Laurie laughed at me. “The witch
thing?”

“Yeah, what’s up with that? I don’t
know much about it.”

“Modern witchcraft is a form of
religion, Emily. It’s usually a kind of nature worship. That’s why she is so
into taking care of the Earth.”

“But, what about spells and all that?”

“Witches believe that it is possible
to manipulate the world with their willpower, to make things happen with magic,”
she said, very seriously. “The word ‘wicca’ means ‘to bend,’ as in, to bend or
shape reality. And the main rule is that you can do whatever you want to, as
long as it doesn’t harm anyone else.”

That surprised me. I had always
thought of witches as the ones handing out poison apples to unwary princesses.
And it sounded a lot like what Tony had been teaching me, the power of positive
visualization.

“Do you think those women inside there
tonight were witches?” I asked her, readjusting my mental image of the term.

“Some of them, definitely. You’d be
surprised how normal most witches look. Like Starhawk, for example. But then
there are also the flaming charismatics like that guy you and Bella were
flirting with,” she teased me, grinning.

“I did not!” Bella’s protest came
ringing out from the back seat.

“I saw you looking at him!” Laurie
said.

“Yeah, well, he was like…trying to
hypnotize everybody!”

“He didn’t like it when you laughed at
him, you better watch out!” I teased.

“Oh-oh, the evil eye! It’s gonna get
me!” Bella pretended to hide behind her hands, giggling.

“He was just trolling for some new
disciples,” Laurie said.

“Well he must have a raging ego if he
thinks he can get much action with that hair do,” Bella sniffed disdainfully. “My
beautiful Latino husband is much better looking!”

I was thinking about permaculture
again, and the idea that the earth was literally a holy thing to someone like
Starhawk, according to what Laurie said.

“It’s cool to know that people are out
there working so hard on the health of the planet,” I said.

“Yes,” Laurie answered. “It makes me
want to help, too.”

“But you do, Laurie, you help a lot!
Much more than most people.”

“I know, but I can do more. We all
can. It’s really our only hope, you know.”

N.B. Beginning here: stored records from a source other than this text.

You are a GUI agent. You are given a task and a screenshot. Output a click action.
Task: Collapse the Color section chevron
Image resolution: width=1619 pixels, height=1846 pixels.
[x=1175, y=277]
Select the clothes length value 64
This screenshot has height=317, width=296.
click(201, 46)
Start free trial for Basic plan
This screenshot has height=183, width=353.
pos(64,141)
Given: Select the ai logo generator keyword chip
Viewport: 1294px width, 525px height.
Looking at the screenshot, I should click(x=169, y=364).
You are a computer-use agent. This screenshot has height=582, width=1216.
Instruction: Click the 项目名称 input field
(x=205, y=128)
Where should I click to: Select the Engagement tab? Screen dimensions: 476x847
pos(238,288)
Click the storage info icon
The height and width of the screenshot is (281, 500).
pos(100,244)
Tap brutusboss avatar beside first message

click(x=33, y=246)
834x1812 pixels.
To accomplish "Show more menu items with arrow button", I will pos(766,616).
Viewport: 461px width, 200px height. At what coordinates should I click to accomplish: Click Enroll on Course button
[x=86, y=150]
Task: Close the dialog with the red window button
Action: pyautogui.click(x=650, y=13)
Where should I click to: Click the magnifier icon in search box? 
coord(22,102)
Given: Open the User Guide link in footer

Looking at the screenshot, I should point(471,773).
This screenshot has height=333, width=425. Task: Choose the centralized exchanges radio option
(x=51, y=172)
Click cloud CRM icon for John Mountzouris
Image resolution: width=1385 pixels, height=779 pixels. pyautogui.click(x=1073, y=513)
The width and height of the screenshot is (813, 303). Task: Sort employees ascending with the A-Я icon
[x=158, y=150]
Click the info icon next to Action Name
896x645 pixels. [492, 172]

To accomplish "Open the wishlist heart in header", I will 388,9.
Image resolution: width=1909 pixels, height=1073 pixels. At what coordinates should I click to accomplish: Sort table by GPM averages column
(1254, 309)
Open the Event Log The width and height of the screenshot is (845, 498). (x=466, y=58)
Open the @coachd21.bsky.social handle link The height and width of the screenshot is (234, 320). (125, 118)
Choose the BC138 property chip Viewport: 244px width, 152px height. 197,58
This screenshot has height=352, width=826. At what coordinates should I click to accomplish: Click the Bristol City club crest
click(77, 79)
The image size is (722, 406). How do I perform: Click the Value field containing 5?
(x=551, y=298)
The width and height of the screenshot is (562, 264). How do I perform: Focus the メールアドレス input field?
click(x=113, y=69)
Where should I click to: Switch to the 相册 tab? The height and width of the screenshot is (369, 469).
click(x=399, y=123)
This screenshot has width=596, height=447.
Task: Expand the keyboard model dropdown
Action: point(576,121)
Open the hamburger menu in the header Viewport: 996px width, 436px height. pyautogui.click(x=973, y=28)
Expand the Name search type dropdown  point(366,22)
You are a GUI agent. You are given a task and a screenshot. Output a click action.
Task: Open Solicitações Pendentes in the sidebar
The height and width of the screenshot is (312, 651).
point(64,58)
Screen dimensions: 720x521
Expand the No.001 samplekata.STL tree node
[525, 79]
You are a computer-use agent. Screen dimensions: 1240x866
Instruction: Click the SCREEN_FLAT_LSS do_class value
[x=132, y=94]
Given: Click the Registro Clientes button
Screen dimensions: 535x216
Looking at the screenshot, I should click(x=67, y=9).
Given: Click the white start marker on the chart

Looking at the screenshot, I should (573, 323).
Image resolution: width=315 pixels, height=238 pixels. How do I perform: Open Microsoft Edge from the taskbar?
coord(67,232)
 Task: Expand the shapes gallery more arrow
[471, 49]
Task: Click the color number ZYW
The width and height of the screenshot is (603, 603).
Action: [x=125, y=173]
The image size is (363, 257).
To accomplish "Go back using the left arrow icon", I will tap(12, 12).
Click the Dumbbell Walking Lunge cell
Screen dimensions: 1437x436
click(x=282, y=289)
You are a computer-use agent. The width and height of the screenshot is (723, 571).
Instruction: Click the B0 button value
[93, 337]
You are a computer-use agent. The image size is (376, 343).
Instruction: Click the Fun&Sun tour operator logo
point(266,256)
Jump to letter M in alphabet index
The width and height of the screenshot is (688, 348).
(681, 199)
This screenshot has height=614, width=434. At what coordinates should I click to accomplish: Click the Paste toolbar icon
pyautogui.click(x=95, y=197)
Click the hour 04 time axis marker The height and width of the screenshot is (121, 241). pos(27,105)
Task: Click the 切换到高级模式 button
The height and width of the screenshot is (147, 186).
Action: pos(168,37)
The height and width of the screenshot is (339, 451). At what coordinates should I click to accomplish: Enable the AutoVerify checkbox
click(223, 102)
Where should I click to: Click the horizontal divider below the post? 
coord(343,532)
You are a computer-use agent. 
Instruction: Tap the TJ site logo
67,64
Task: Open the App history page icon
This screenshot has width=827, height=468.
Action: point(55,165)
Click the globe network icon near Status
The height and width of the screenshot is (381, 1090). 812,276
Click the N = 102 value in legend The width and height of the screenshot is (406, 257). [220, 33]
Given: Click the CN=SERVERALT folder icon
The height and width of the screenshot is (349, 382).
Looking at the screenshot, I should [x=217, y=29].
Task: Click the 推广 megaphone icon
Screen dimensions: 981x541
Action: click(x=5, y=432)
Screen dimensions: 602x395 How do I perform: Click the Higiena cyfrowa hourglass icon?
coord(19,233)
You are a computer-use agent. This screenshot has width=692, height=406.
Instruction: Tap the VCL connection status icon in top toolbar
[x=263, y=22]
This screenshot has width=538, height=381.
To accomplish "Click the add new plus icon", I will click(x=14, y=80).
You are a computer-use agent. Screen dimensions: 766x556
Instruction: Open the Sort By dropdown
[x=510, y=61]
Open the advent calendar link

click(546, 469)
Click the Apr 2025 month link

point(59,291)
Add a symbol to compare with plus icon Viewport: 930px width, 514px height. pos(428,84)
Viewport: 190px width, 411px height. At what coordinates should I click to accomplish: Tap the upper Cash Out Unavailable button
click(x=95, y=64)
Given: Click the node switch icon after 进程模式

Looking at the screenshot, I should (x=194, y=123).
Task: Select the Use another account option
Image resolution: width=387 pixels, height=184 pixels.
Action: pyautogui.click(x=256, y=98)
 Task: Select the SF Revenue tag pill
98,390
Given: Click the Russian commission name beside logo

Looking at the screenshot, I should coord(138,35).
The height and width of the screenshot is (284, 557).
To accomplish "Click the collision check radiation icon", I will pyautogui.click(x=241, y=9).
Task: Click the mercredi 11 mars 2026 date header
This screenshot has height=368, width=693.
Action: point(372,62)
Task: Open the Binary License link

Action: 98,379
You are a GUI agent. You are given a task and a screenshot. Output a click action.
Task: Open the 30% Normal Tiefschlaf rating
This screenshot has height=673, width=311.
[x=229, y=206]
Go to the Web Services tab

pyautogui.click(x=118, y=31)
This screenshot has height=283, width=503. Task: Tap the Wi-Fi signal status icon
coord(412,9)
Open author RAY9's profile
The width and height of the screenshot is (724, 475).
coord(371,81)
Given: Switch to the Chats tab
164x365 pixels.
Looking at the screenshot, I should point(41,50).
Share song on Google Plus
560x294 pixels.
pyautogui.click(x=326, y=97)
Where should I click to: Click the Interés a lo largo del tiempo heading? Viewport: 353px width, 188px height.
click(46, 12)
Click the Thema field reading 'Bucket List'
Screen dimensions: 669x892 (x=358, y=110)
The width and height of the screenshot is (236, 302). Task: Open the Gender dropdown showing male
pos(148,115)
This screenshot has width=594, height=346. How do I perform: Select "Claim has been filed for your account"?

The mood had turned serious, and we
were all quiet as we rode through the dark streets toward home. I looked up and
saw a very bright star, all alone in the sky. It was huge. I thought it might
be the planet Venus. I thought about that star being part of the same community
of which I was a member, way down here on the Earth. That seemed pretty remote
and hard to grasp. The star was so far away that I couldn’t picture how any
action of mine could possibly impact it. So I reeled in my mind and confined my
imaginary frame of reference to the Earth itself, spinning along inside its
filmy little balloon of atmosphere. That was different. I could easily imagine
how gases emitted by my car could float up into that frail envelope and change
it, damage it. I could picture how the waste products of all the
technology-addicted people in our world could poison the soil and the water.